■ WHAT THE TASK REQUIRES
From the entries below, return only the lines starting at the one that contains "Viewport: 870px width, 592px height." and ending at the one that contains "Screen dimensions: 1024x436", exactly as they stand.

■ Stored items from a collection
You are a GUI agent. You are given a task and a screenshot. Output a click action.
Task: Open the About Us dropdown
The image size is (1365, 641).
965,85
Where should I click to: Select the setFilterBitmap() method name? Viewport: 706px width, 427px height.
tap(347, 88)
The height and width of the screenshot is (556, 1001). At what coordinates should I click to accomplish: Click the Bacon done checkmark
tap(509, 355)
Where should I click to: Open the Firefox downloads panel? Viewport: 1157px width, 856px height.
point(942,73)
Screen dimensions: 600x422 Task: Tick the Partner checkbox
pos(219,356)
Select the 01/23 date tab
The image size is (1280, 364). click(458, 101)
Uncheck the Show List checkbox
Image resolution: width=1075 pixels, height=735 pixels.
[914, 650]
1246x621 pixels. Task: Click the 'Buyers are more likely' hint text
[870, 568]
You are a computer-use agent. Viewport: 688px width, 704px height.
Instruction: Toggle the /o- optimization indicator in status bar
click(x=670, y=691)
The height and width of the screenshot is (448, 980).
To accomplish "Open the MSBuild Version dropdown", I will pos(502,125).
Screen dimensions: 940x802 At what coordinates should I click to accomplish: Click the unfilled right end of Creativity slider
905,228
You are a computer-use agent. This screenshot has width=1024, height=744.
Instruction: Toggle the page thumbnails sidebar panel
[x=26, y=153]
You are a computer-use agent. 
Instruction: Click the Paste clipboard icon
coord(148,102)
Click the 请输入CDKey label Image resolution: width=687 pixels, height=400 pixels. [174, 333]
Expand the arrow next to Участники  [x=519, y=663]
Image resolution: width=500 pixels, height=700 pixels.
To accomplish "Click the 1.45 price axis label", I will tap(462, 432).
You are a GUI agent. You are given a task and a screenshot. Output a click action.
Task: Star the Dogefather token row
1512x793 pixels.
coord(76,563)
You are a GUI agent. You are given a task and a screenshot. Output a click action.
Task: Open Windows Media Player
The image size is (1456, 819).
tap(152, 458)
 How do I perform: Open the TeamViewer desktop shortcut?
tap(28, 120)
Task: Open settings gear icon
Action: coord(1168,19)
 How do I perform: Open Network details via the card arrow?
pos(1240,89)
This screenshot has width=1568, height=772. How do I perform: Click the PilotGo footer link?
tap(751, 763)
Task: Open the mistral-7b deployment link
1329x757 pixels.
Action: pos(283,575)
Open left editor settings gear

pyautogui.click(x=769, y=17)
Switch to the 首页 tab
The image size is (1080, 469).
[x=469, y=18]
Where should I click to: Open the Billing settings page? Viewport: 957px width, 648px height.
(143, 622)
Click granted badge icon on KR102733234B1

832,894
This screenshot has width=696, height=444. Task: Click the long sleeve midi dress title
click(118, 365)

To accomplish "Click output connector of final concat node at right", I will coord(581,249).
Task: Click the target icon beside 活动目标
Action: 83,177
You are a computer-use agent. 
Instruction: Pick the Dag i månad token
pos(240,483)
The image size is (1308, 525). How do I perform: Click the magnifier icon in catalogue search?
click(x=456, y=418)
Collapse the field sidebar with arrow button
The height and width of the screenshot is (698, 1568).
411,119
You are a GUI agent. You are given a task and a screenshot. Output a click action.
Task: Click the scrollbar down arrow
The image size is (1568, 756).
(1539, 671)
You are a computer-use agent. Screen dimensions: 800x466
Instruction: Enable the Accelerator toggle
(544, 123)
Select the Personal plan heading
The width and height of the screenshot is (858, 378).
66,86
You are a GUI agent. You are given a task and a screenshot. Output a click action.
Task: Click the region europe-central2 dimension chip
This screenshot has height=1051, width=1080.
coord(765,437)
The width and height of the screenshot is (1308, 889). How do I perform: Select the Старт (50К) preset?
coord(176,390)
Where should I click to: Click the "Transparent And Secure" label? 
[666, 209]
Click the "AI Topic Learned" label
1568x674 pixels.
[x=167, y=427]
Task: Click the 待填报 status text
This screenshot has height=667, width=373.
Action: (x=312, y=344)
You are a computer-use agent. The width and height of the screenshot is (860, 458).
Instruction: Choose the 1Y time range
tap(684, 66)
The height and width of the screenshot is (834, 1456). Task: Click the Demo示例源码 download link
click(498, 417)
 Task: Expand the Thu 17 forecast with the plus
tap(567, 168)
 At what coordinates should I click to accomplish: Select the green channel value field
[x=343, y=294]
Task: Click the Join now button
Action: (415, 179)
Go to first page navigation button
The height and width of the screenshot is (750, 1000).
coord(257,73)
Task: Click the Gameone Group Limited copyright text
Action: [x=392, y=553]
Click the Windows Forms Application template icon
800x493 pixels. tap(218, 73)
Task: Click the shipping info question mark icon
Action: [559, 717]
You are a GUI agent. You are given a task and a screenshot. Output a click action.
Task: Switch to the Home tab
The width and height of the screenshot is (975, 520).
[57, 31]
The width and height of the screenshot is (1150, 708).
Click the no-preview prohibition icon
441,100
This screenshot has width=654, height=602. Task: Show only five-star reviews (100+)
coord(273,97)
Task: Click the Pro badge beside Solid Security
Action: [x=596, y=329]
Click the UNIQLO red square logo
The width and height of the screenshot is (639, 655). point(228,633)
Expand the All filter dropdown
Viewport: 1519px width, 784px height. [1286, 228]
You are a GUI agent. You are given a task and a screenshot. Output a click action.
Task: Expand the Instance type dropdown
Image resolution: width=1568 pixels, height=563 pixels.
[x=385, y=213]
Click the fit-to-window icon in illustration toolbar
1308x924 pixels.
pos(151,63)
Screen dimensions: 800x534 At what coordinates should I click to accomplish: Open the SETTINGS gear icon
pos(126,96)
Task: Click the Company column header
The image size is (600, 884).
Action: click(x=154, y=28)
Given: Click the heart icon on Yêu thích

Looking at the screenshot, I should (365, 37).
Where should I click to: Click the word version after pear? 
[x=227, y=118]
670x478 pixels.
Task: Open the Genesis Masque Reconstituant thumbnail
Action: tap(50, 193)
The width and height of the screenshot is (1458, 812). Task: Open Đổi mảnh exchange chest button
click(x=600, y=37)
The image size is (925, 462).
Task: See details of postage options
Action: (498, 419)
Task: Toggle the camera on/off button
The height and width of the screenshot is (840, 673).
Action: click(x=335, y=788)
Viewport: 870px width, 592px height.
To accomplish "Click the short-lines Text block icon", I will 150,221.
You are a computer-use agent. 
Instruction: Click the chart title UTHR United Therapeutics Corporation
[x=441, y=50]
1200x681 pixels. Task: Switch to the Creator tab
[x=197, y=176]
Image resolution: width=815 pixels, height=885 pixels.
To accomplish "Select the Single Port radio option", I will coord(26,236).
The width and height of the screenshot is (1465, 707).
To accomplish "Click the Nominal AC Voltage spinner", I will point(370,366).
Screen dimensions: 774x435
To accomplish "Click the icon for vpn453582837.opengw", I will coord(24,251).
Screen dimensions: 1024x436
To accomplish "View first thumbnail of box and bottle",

■ ANSWER BOX
Viewport: 870px width, 592px height.
To accomplish "Click the short-lines Text block icon", I will 150,221.
You are a computer-use agent. 
Instruction: Click the chart title UTHR United Therapeutics Corporation
[x=441, y=50]
1200x681 pixels. Task: Switch to the Creator tab
[x=197, y=176]
Image resolution: width=815 pixels, height=885 pixels.
To accomplish "Select the Single Port radio option", I will coord(26,236).
The width and height of the screenshot is (1465, 707).
To accomplish "Click the Nominal AC Voltage spinner", I will point(370,366).
Screen dimensions: 774x435
To accomplish "Click the icon for vpn453582837.opengw", I will coord(24,251).
Screen dimensions: 1024x436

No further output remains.